Prop of Means, however, needs to consider the status within the war, when some are combatants and others are not.)
Marcus:
ReplyDeleteGood to hear from you!
Thank you for the dose of realism. You've solved the problem that was bothering me. You're likely right that all the other activities that the soldiers who aim high do will qualify them as combatants, including such things as helping to pitch tents for those who do not aim high, etc.
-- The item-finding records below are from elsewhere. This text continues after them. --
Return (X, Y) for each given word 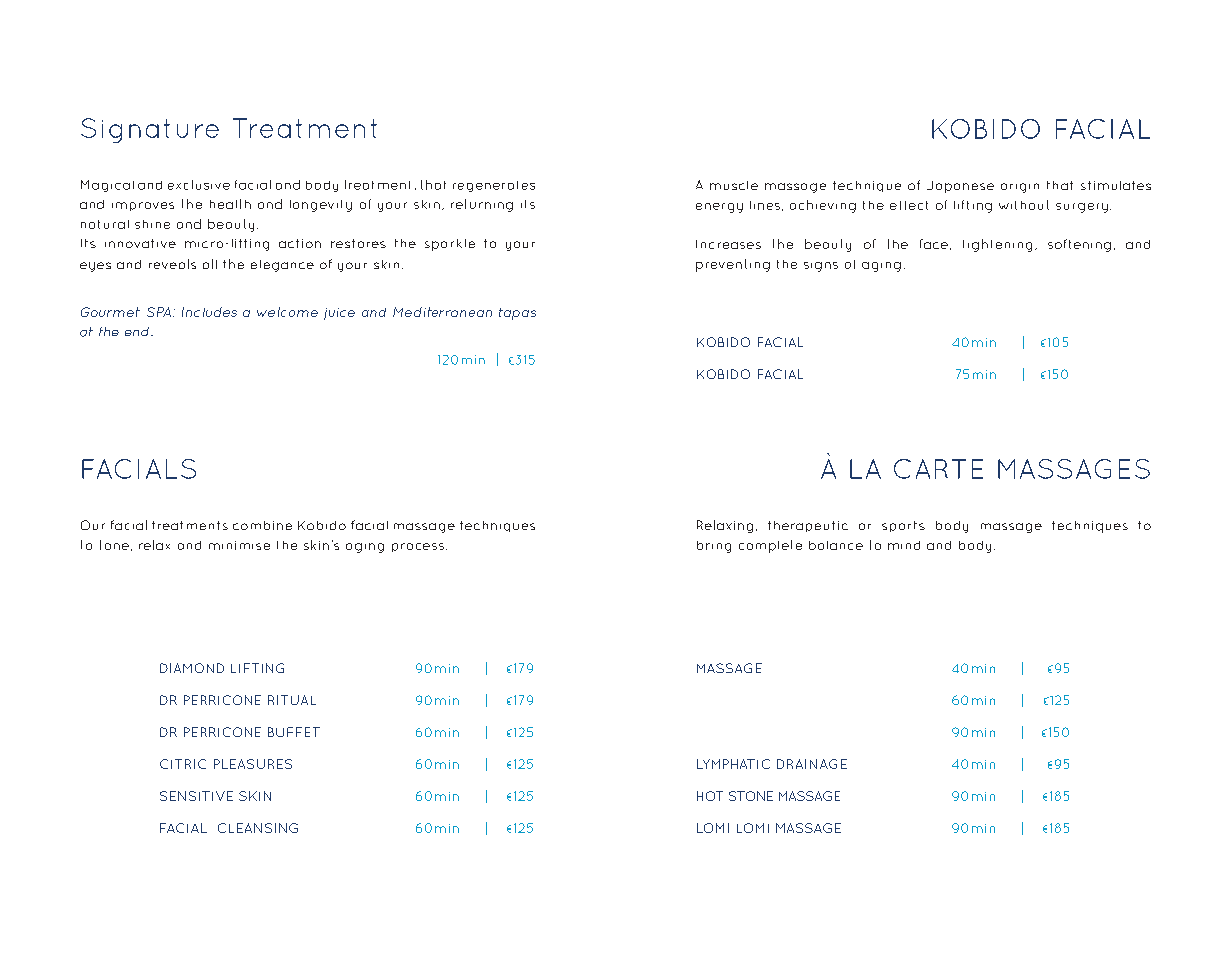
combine (262, 525)
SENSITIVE (196, 796)
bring (714, 547)
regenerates (494, 186)
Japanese (960, 187)
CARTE (938, 469)
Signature (150, 130)
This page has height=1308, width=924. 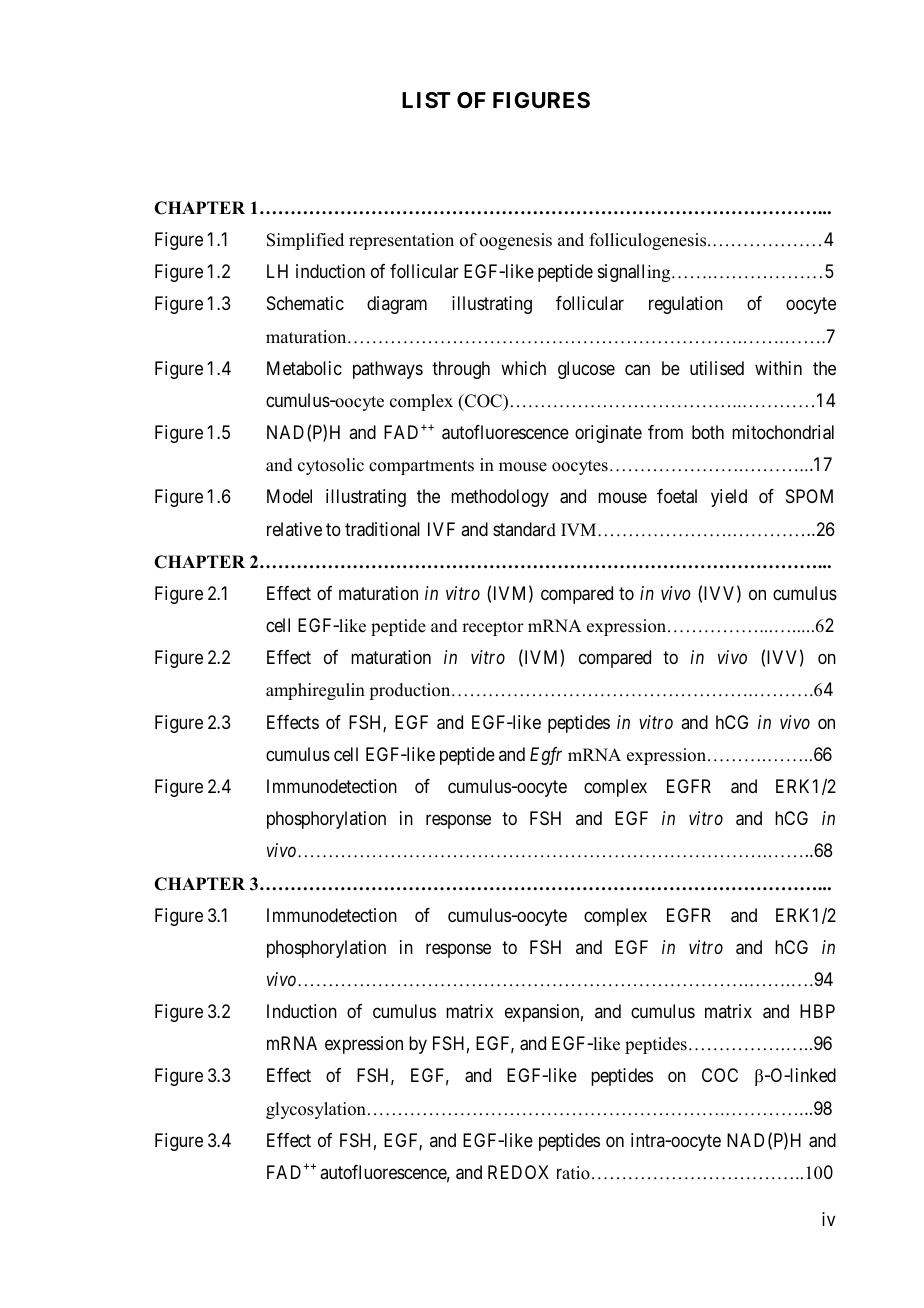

From my point of view, this has a strong consequence. If one is drafted into what one knows to be an unjust war (maybe one also needs to add that one knows that one knows), shooting high is not enough. One must either ensure that one doesn't obey any orders that contribute to the war effort (except perhaps as a medic--that seems relevantly different) or one must conscientiously object. In either case, one is going to get found out pretty quickly, and, in many countries, executed. So one can presume that anyone who is in uniform is likely doing what he ought not, though of course he may be non-culpable.